The Apostolic Church of South Africa – Apostle Unity is the South African branch of the United Apostolic Church. It has roots in the Catholic Apostolic Church of the early 19th century. It was founded in 1955 as a schism of the New Apostolic Church. It is part of a branch of Christianity called Irvingism and is separate from Protestantism.

It is a member church of the United Apostolic Church, which was founded in Düsseldorf, Germany in 1956 after several apostles of the New Apostolic Church were excommunicated for refusing to accept the teachings of the Chief Apostle that Jesus Christ would return in his lifetime.
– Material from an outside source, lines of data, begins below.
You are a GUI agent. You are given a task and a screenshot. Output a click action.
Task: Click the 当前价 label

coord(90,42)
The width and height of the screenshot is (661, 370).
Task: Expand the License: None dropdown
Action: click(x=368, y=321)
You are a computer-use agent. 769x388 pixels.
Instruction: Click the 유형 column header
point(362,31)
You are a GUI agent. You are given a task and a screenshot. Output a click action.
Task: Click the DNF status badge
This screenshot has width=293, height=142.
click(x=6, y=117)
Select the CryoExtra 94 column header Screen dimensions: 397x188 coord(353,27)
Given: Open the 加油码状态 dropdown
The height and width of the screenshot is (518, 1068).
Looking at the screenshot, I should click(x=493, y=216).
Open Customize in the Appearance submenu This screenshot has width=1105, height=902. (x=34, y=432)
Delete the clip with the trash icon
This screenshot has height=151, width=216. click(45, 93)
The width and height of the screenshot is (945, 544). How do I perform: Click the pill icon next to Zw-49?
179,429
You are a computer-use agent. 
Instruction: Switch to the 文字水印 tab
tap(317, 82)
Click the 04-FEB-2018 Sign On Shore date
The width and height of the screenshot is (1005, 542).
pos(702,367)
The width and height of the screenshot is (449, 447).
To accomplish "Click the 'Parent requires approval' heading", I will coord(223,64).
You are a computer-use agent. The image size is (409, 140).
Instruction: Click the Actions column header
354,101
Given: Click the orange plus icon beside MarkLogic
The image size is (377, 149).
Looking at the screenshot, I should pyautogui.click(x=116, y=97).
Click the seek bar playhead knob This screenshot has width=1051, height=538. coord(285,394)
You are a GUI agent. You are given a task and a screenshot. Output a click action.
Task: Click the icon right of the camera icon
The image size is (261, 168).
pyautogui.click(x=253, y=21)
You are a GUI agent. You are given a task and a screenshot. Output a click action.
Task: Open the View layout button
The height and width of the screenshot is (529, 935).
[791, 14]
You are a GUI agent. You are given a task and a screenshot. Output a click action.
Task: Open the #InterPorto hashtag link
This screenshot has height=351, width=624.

Its logo is a four R-symbol, which is also used by the Australian sister church, The Apostolic Church of Queensland. The four "R"s stand for: Right, Royal, Righteous and Rich. Right according to the Bible, Royal as the Bride to have membership with Christ, Righteous in partaking of the body and blood of Christ and Rich in the promises Christ gave to his apostles.

==History==

===History of the Klibbe group===

In 1889, Evangelist Carl George Klibbe arrived in South Africa to begin his mission work for the Apostolic Church. He was ordained as an Apostle in 1893 by Apostle H.F. Niemeyer of Australia. At that time, the office of Chief Apostle had not been established and each Apostle functioned independently from one another. Due to the personality cult of Chief Apostle Hermann Niehaus, Niemeyer separated himself from the German branch of the Church and founded The Apostolic Church of Queensland in 1912. In 1913, Klibbe was excommunicated from the New Apostolic Church. He then founded the New Apostolic Church (Africa). Klibbe later renamed the church the Old Apostolic Church of Africa. Also in 1913, he ordained his son-in-law H. Velde as priest in Swakopmund, Namibia. Velde was sent to Johannesburg. Later he was ordained as elder and as an evangelist.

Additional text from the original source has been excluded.